• Listed records:

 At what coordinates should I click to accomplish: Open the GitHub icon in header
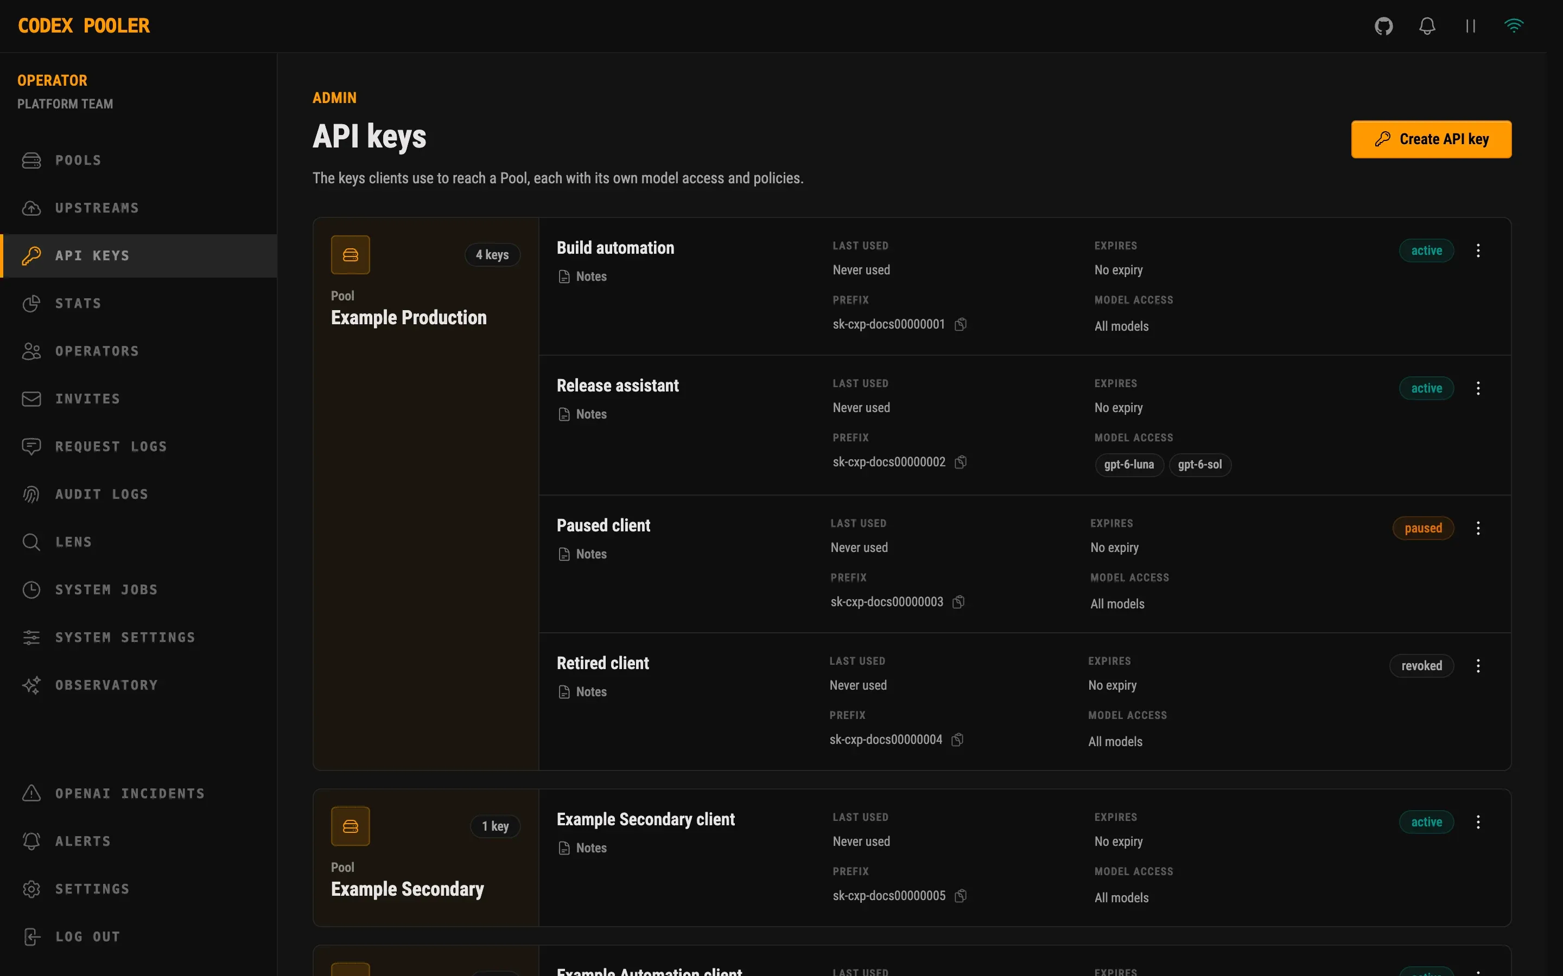tap(1383, 26)
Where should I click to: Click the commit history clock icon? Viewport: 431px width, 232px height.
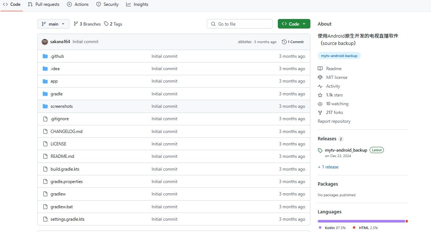pos(284,42)
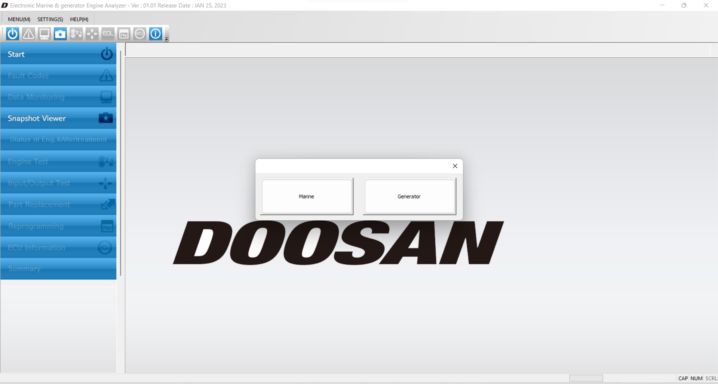Screen dimensions: 718x384
Task: Close the engine type selection dialog
Action: (455, 166)
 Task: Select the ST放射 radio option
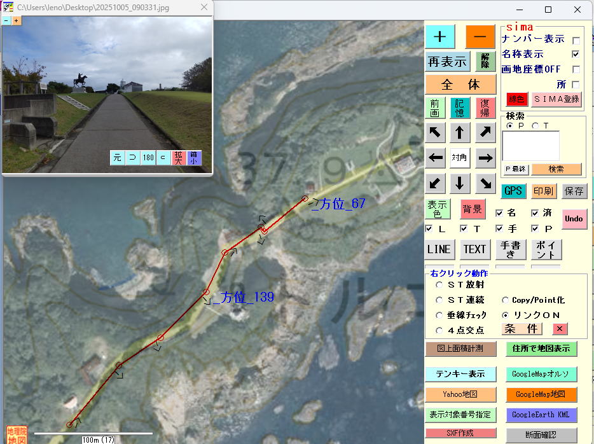(x=439, y=285)
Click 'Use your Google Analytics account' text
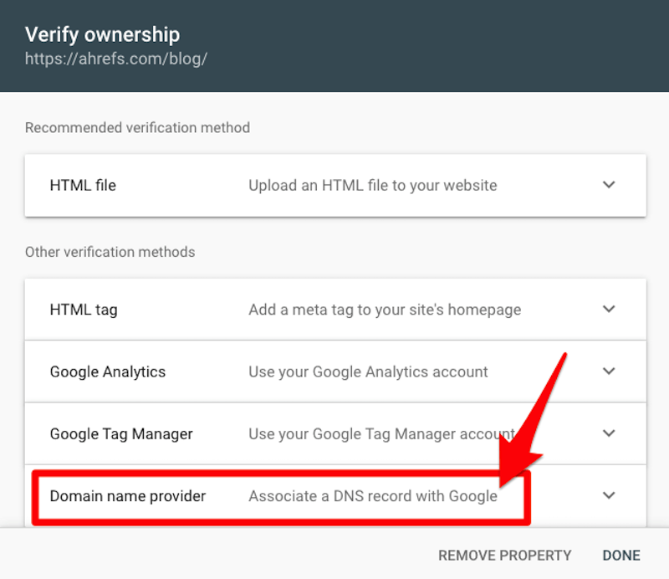The width and height of the screenshot is (669, 579). pos(368,371)
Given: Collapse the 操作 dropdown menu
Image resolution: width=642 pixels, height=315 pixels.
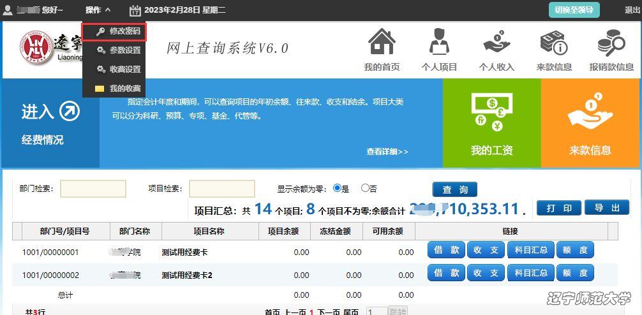Looking at the screenshot, I should pos(98,10).
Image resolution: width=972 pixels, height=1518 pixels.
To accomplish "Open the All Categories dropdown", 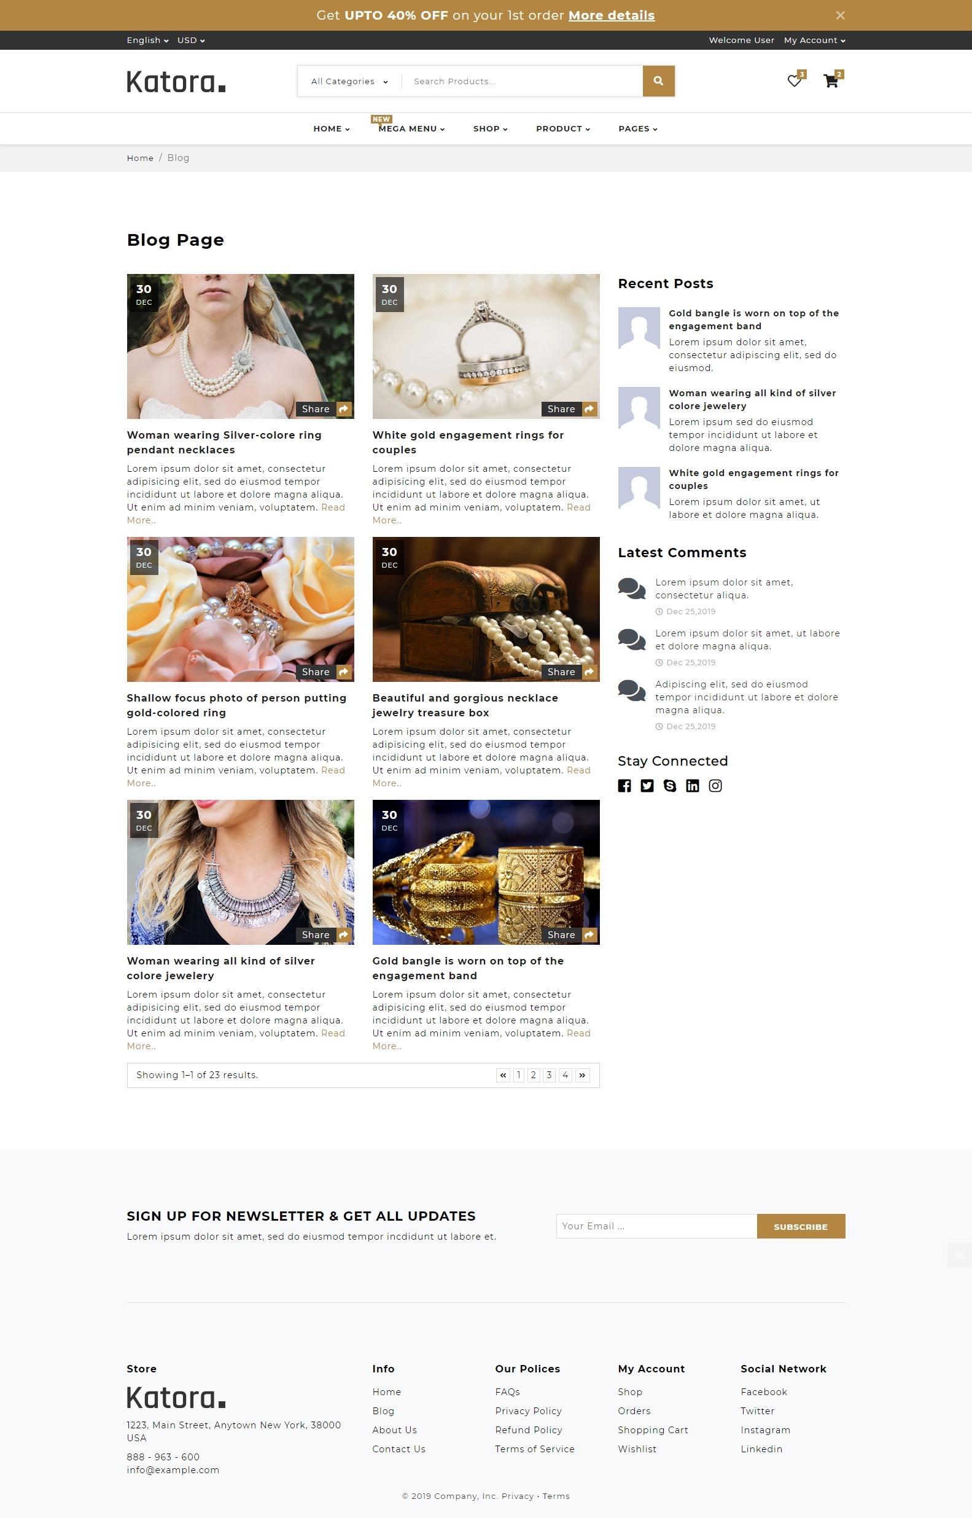I will pyautogui.click(x=350, y=81).
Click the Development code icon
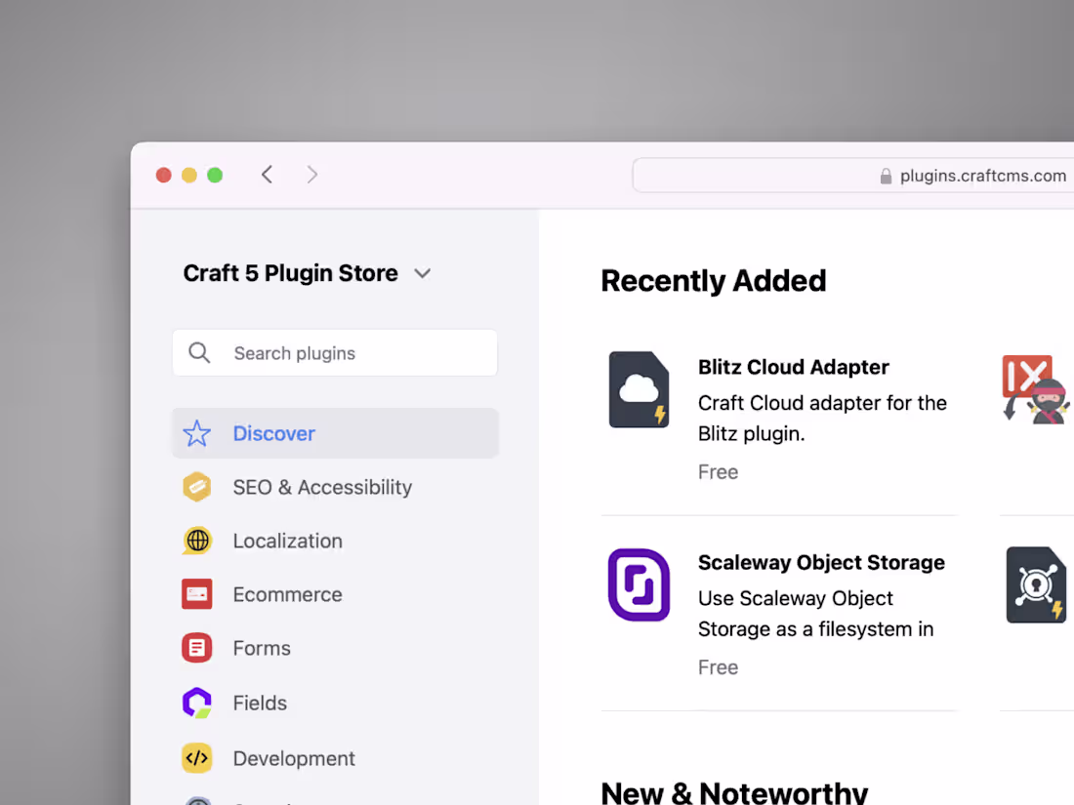Viewport: 1074px width, 805px height. (x=197, y=758)
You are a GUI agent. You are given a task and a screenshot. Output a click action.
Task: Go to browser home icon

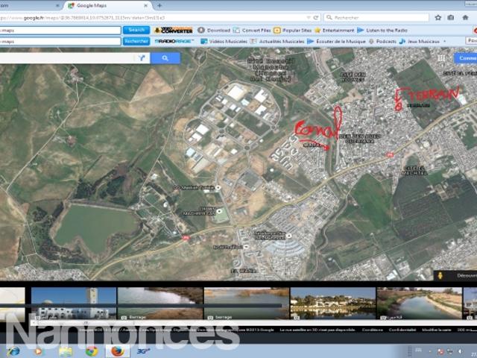click(x=465, y=18)
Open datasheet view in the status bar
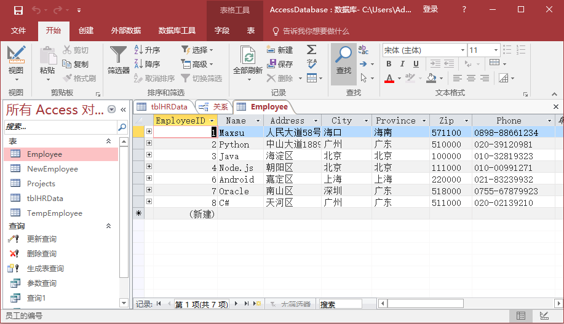This screenshot has width=564, height=324. 521,316
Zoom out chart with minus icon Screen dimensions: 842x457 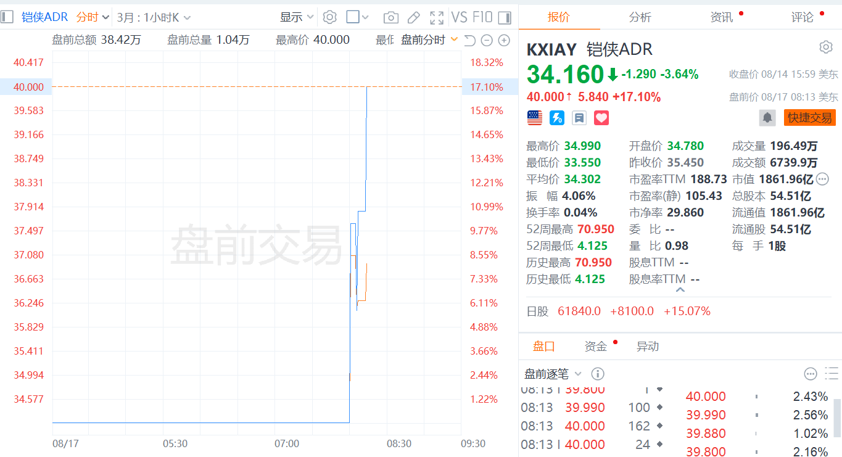(487, 41)
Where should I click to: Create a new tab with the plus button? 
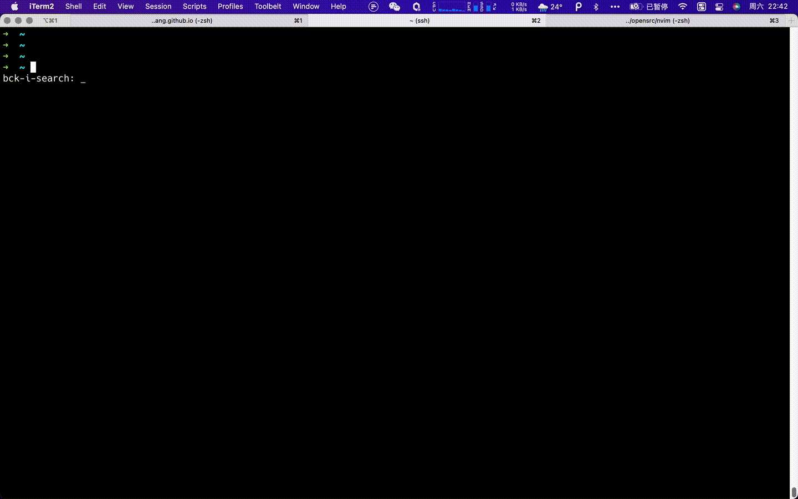(x=791, y=21)
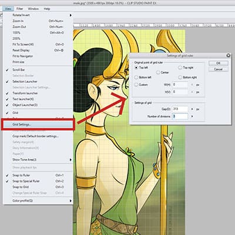The height and width of the screenshot is (235, 235).
Task: Open the Window menu
Action: pos(33,9)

• Set task: Find each line in the data above that contains the word "Image", and copy those lines.

• Task response:
Image resolution: width=642 pixels, height=315 pixels.
Image resolution: width=972 pixels, height=1518 pixels.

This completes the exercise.